__Task requirements__
Repeat the listing from the line with "You are a computer-use" up to and including the line with "click(36, 136)", leaving the pictures out of your answer.

__Listing__
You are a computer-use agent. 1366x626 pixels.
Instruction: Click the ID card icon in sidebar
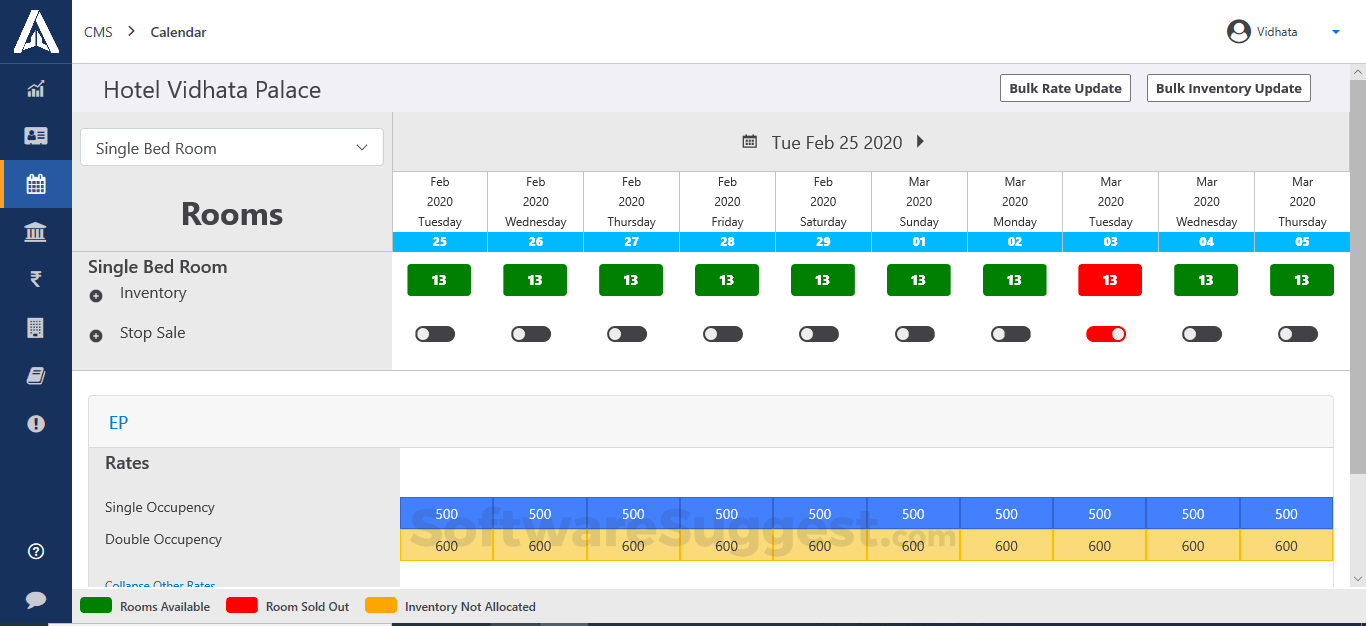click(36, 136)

* * *

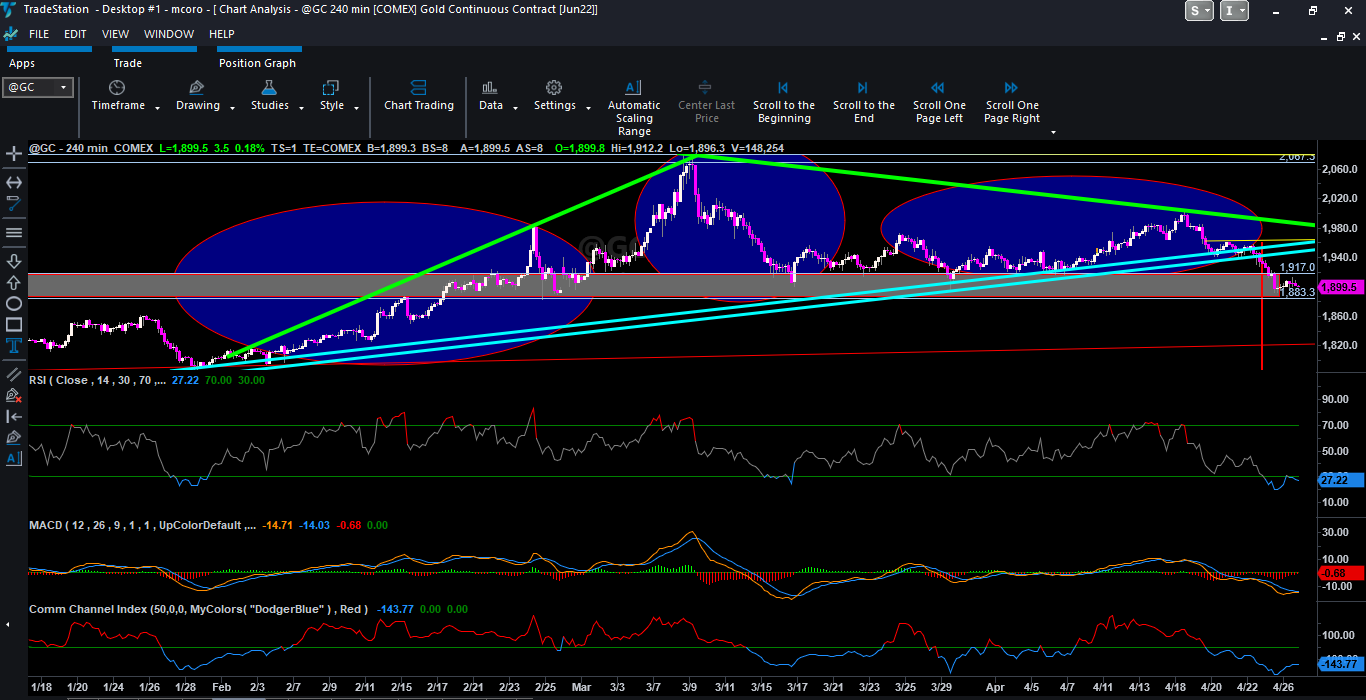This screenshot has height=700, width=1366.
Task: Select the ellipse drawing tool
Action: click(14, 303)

__Response to the task__
You are a computer-use agent. 1366x626 pixels.
Instruction: Click the ID card icon in sidebar
click(36, 136)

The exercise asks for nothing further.